# MOT class 7 Ford Transit



## whitevanwoman (Oct 22, 2012)

Could someone explain the difference between a class 7 MOT and a normal MOT for a car/light van please?

My Tranny is in for MOT this week and the total bill is likely to be upward of £800 because the mechanic has said the following need doing :

2 x front tyres (which I suspected)
Front brake pads and discs 
Both front bottom ball joints
Both front suspension brushes
vac pump gasket (which I knew about)
+
maybe...
front wheel bearings
rear brakes

I get the impression that the class 7 MOT is more stringent. Although my DIY exhaust repair using garden wire seems to have passed scrutiny!!

Also (and I need to check last year's MOT cert which is in the van at the garage at the moment) but I'm sure that the Tranny failed on it's front brakes last year and the seller had the brakes done to get it passed. My mechanic says he's a monkey's uncle if the van had new brakes last year (only about 4000 miles ago). As the van was a private sale and sold as seen, I have no comeback on the seller (and yes, before anyone says it, I know I should have got a professional check or another MOT done when I bought it, but I didn't and I have to accept the consequences). 

But if the MOT station last year, passed the brakes when they shouldn't have done, can I report them to anyone so that they aren't able to issue dodgy MOT certificates in the future?

I've asked my mechanic to keep all the old parts he changes for me as evidence in case I need it.


----------



## Firefox (Oct 22, 2012)

Class 7 costs more and they have to have a bigger ramp for the heavier vehicles.

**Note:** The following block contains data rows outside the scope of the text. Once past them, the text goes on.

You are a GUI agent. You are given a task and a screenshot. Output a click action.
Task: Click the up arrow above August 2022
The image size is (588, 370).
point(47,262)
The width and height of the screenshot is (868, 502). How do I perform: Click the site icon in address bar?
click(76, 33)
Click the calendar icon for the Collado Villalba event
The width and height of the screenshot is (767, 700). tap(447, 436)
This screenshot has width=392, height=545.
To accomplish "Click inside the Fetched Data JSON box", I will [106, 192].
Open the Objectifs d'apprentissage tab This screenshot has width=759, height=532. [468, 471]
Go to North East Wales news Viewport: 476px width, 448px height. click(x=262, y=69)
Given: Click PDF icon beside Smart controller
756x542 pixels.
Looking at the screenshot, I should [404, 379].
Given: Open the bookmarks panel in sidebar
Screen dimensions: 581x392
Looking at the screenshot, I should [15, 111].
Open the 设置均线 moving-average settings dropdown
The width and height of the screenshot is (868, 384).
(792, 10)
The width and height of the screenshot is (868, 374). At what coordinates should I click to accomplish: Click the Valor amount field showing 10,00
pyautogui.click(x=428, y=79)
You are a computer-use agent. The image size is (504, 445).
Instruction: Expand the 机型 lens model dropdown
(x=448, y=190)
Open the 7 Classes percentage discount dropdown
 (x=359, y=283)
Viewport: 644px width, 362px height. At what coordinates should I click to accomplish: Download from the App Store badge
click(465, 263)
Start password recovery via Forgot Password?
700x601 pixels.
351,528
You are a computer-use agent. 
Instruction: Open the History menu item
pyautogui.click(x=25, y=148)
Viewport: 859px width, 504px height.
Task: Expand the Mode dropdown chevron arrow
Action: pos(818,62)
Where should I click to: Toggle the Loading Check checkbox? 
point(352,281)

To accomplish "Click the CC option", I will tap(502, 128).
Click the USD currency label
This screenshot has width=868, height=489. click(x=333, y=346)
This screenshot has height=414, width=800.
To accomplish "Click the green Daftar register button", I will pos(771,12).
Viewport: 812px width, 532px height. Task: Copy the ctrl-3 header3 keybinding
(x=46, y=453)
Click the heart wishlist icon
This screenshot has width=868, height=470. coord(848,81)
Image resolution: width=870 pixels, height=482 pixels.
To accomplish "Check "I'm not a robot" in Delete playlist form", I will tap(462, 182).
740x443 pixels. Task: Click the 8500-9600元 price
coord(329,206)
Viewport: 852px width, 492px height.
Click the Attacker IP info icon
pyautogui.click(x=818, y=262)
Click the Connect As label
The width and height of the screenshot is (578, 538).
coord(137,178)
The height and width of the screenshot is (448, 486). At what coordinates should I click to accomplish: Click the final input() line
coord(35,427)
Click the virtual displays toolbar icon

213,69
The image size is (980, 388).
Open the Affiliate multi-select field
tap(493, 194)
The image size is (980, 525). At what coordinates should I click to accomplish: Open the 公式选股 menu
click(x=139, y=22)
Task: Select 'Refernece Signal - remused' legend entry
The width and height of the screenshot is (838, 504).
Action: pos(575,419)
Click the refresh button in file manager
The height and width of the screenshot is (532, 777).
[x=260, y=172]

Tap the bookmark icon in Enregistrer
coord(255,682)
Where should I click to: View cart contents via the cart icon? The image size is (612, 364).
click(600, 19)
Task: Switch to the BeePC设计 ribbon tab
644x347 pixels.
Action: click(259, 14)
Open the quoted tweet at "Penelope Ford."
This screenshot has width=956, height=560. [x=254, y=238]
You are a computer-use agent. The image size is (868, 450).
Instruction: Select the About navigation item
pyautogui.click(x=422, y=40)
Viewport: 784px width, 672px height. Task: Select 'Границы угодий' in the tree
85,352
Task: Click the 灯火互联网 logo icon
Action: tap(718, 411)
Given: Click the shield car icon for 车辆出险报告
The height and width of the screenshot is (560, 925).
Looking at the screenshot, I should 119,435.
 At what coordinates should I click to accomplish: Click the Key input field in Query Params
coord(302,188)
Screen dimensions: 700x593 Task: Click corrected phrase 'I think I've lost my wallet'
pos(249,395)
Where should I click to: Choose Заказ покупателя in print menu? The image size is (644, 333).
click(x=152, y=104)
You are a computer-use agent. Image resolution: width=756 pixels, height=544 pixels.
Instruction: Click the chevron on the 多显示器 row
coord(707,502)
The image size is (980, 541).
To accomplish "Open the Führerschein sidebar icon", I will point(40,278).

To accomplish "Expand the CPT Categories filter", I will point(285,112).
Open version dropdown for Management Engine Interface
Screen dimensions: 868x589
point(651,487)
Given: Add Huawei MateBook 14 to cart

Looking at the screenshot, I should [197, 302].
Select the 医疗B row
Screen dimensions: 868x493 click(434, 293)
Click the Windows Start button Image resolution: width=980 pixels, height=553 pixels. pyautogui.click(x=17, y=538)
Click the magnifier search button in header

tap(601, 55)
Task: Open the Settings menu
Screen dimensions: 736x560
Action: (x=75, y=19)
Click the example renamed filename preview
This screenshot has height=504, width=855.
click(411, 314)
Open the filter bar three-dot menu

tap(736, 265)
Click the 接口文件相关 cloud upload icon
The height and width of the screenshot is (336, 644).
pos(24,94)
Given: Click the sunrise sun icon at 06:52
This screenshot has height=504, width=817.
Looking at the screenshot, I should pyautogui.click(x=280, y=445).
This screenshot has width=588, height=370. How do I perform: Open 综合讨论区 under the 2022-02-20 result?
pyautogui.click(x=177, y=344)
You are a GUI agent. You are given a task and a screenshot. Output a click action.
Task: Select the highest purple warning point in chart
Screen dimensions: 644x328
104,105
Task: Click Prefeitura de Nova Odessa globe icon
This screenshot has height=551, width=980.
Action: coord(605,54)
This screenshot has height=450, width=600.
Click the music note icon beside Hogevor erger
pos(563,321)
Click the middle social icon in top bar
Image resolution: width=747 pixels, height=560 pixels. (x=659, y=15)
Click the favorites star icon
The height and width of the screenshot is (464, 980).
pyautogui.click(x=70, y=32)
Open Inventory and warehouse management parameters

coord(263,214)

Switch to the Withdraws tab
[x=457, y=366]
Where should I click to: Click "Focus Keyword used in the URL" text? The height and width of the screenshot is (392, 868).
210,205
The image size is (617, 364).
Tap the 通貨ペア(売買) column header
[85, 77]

But for a 3.5 tonne van the test is pretty much the same I think except brake tests are more stringent and based on a higher load.

They give me class 4 on mine because it has windows and caravan parts inside and a complete conversion although it is not a motorcaravan on the log book.


----------



## oldpolicehouse (Oct 22, 2012)

Hello
Had my coachbuilt Rapido 3.5t done last Friday.
It says class 4 on the ticket and cost £40
The chap I usually get my car done said he could do it but it was too wide for his ramp.
He sent me about 200yards down the road to a chap who can do commercials.

Blue Skies


----------



## greenman (Oct 22, 2012)

Hi, a class 7 is very easy to pass ( I am a tester) a class 4 is harder. I would ask if the things need doing and to see why he is falling them. They might not need to be done to pass but need doing to keep your van safe and not damage other things on your van. Just pop to see him and look at the van on the ramp. Any garage worth its salt will show you and talk to you why it need doing.
On the plus side £800 for all the that work and a test is an OK price.


----------



## landydriver (Oct 23, 2012)

.


----------



## oldpolicehouse (Oct 24, 2012)

greenman said:


> Hi, a class 7 is very easy to pass ( I am a tester) a class 4 is harder. I would ask if the things need doing and to see why he is falling them. They might not need to be done to pass but need doing to keep your van safe and not damage other things on your van. Just pop to see him and look at the van on the ramp. Any garage worth its salt will show you and talk to you why it need doing.
> On the plus side £800 for all the that work and a test is an OK price.


Hello
Why would a transit van be class 7 and my Fiat based camper be class 4.
Also why is a class 7 test easier to pass than a class 4
I'm not doubting your word. I'm just interested.

Blue Skies


----------



## landydriver (Oct 24, 2012)

.


----------



## whitevanwoman (Oct 24, 2012)

greenman said:


> Hi, a class 7 is very easy to pass ( I am a tester) a class 4 is harder. I would ask if the things need doing and to see why he is falling them. They might not need to be done to pass but need doing to keep your van safe and not damage other things on your van. Just pop to see him and look at the van on the ramp. Any garage worth its salt will show you and talk to you why it need doing.
> On the plus side £800 for all the that work and a test is an OK price.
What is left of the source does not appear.